→ Aim of the task
Answer the following questions using the Game 21 post below.
(a) How many shutout innings did A.J. Burnett pitch?
(b) What batting average does the post give for Marcus Thames after his 3-4 performance?
(c) Which batter did Mo strike out in the 9th?

→ Excerpted text

******************************

Thursday, April 29, 2010

Game 21 WPA Chart

I wasn't able to watch much of the game, but I did find the time to look at the play by play and put together this kickass WPA chart.

Some thoughts:
  • How about that Robinson Cano fellow? Two homers, a double, three runs scored and a slick defensive play. He's now hitting .407/a billion/infinity. M-V-P, M-V-P, M-V-P... What? Too soon?

  • My prediction for A.J. Burnett's line was, um, considerably off. He put together another fantastic start (8 shutout innings) and once again stayed away from the three true outcomes (4K, 1BB, 0HR). He only allowed three hits to boot. As many baserunners as strikeouts? Dominance.

  • Marcus Thames continues to rake, tallying up a 3-4 performance and bumping his average up to .588. You're making it very difficult for me to bitch about your shitty defense, Mr. Thames.

  • Frankie Cervelli notched a base hit and has now reached safely in every game he's batted in this year.

  • Although it wasn't a save situation, Mo pitched the 9th. He walked Matt Weiters and struck out Miguel Tejada en route to a scoreless frame.

  • After picking up two hits last night, Curtis Granderson got back on the suck wagon with an 0-5. He's now 2 for his last 27.

  • That's a salvaged 5-4 road trip for the Yanks, making it 6 out of 7 series victories on the season.
That's all I got. Feel free to chip in any details I may have glossed over in the comments.

Game 21: Baltimore Todolo

As it stands, the Yankees are 4-4 on their current road trip. They went 3-3 during the West Coast swing, split the first two in the Charm City and will determine if the journey was a winning or losing one based on what happens tonight.

******************************

→ Information supplied
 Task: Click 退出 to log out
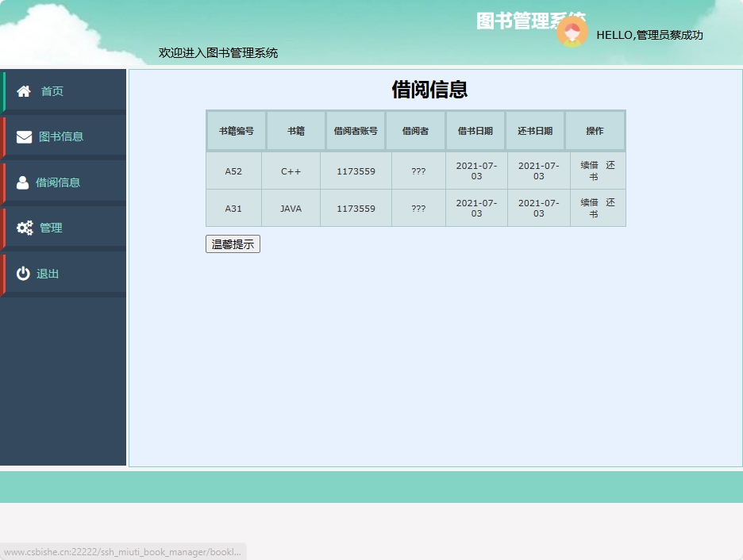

******************************

→ Written solution
(a) 8
(b) .588
(c) Miguel Tejada